EXTRACT TO READ —

How the Reproduction of Art Changes Its Meaning

What are the implications of reproducing original works of art? How does reproduction alter the art’s original meaning?

For several hundred years, fine works of art were segregated from the working class, to be enjoyed and understood only by the wealthy elite. Now, for the first time in history, art is widely accessible thanks to its reproduction. But reproducing original works of art distorts their meaning.

Here’s how the reproduction of art changes its meaning.

The Reproduction of Art

In his book Ways of Seeing, art critic John Berger lists all of the different ways someone can change the meaning of a work of art (intentionally or unintentionally) simply through the act of reproducing it.

Walter Benjamin’s “The Work of Art in the Era of Mechanical Reproduction”

Berger notes that his discussion in this section draws heavily on philosopher Walter Benjamin’s essay “The Work of Art in the Era of Mechanical Reproduction.” Benjamin argued that the reproduction of art devalues what he calls its “aura,” or its special, noble, meaning-giving power, which is present in the original work. Without the connection to its physical place or the special moment-in-time quality of art that makes it timeless, art is open to political co-option.

LISTED ENTRIES —
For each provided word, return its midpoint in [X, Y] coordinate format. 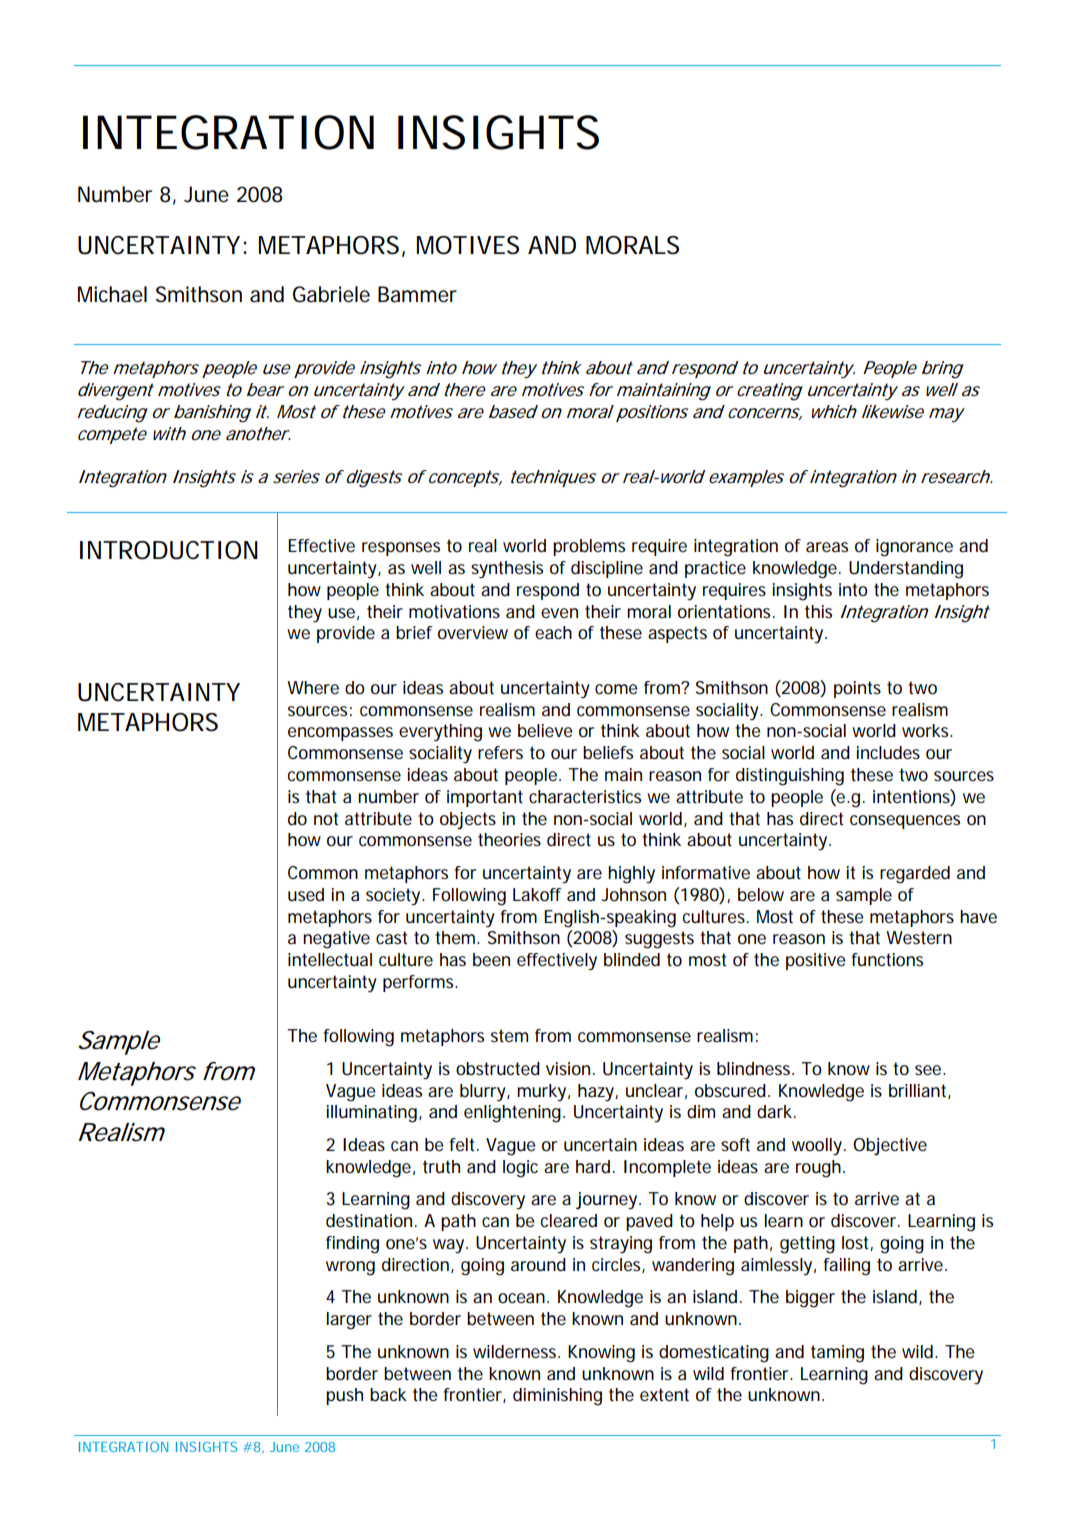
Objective [890, 1146]
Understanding [906, 570]
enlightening [512, 1114]
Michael [112, 294]
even [559, 613]
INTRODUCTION [169, 550]
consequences [905, 822]
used [306, 894]
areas [827, 547]
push [344, 1396]
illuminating [372, 1114]
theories [509, 840]
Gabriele [331, 294]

DIRECTION — According to the article on art reproduction, what does Walter Benjamin call the special, meaning-giving power present in an original work of art?

RESULT — He calls it the work's "aura."